- Problem statement -
Whatever lines the data contains, output all of them unchanged.

Records from a data collection
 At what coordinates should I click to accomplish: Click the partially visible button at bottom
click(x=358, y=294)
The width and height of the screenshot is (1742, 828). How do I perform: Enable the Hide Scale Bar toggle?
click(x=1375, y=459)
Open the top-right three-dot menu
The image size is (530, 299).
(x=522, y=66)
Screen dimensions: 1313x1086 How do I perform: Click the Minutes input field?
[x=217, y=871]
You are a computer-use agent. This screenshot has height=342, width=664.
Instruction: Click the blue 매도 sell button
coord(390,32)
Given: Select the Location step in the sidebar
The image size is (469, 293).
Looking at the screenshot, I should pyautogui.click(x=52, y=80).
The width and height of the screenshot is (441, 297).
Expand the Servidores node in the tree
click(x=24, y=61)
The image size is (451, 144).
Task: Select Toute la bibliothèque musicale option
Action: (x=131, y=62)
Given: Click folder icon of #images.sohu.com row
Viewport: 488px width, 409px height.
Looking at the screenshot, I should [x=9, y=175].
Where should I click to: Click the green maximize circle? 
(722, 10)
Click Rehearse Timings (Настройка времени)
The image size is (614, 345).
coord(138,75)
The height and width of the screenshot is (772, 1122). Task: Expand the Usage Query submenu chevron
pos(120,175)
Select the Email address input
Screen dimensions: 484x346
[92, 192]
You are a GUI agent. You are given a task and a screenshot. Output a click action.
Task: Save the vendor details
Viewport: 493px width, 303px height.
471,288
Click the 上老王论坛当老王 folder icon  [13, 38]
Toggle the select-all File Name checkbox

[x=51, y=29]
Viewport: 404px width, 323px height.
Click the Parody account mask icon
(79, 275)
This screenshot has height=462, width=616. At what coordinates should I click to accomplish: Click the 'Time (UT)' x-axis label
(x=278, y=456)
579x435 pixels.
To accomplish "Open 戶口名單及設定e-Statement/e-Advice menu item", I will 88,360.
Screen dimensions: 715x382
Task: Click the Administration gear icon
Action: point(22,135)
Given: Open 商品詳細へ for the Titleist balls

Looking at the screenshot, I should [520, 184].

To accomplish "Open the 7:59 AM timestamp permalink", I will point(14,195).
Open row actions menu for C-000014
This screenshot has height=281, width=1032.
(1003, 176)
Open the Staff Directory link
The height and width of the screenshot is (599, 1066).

- Solution to this exercise -
 At what coordinates should I click to accomplish: Click the partially visible button at bottom
click(x=358, y=294)
The width and height of the screenshot is (1742, 828). How do I perform: Enable the Hide Scale Bar toggle?
click(x=1375, y=459)
Open the top-right three-dot menu
The image size is (530, 299).
(x=522, y=66)
Screen dimensions: 1313x1086 How do I perform: Click the Minutes input field?
[x=217, y=871]
You are a computer-use agent. This screenshot has height=342, width=664.
Instruction: Click the blue 매도 sell button
coord(390,32)
Given: Select the Location step in the sidebar
The image size is (469, 293).
Looking at the screenshot, I should pyautogui.click(x=52, y=80).
The width and height of the screenshot is (441, 297).
Expand the Servidores node in the tree
click(x=24, y=61)
The image size is (451, 144).
Task: Select Toute la bibliothèque musicale option
Action: (x=131, y=62)
Given: Click folder icon of #images.sohu.com row
Viewport: 488px width, 409px height.
Looking at the screenshot, I should [x=9, y=175].
Where should I click to: Click the green maximize circle? 
(722, 10)
Click Rehearse Timings (Настройка времени)
The image size is (614, 345).
coord(138,75)
The height and width of the screenshot is (772, 1122). Task: Expand the Usage Query submenu chevron
pos(120,175)
Select the Email address input
Screen dimensions: 484x346
[92, 192]
You are a GUI agent. You are given a task and a screenshot. Output a click action.
Task: Save the vendor details
Viewport: 493px width, 303px height.
471,288
Click the 上老王论坛当老王 folder icon  [13, 38]
Toggle the select-all File Name checkbox

[x=51, y=29]
Viewport: 404px width, 323px height.
Click the Parody account mask icon
(79, 275)
This screenshot has height=462, width=616. At what coordinates should I click to accomplish: Click the 'Time (UT)' x-axis label
(x=278, y=456)
579x435 pixels.
To accomplish "Open 戶口名單及設定e-Statement/e-Advice menu item", I will 88,360.
Screen dimensions: 715x382
Task: Click the Administration gear icon
Action: point(22,135)
Given: Open 商品詳細へ for the Titleist balls

Looking at the screenshot, I should [520, 184].

To accomplish "Open the 7:59 AM timestamp permalink", I will point(14,195).
Open row actions menu for C-000014
This screenshot has height=281, width=1032.
(1003, 176)
Open the Staff Directory link
The height and width of the screenshot is (599, 1066).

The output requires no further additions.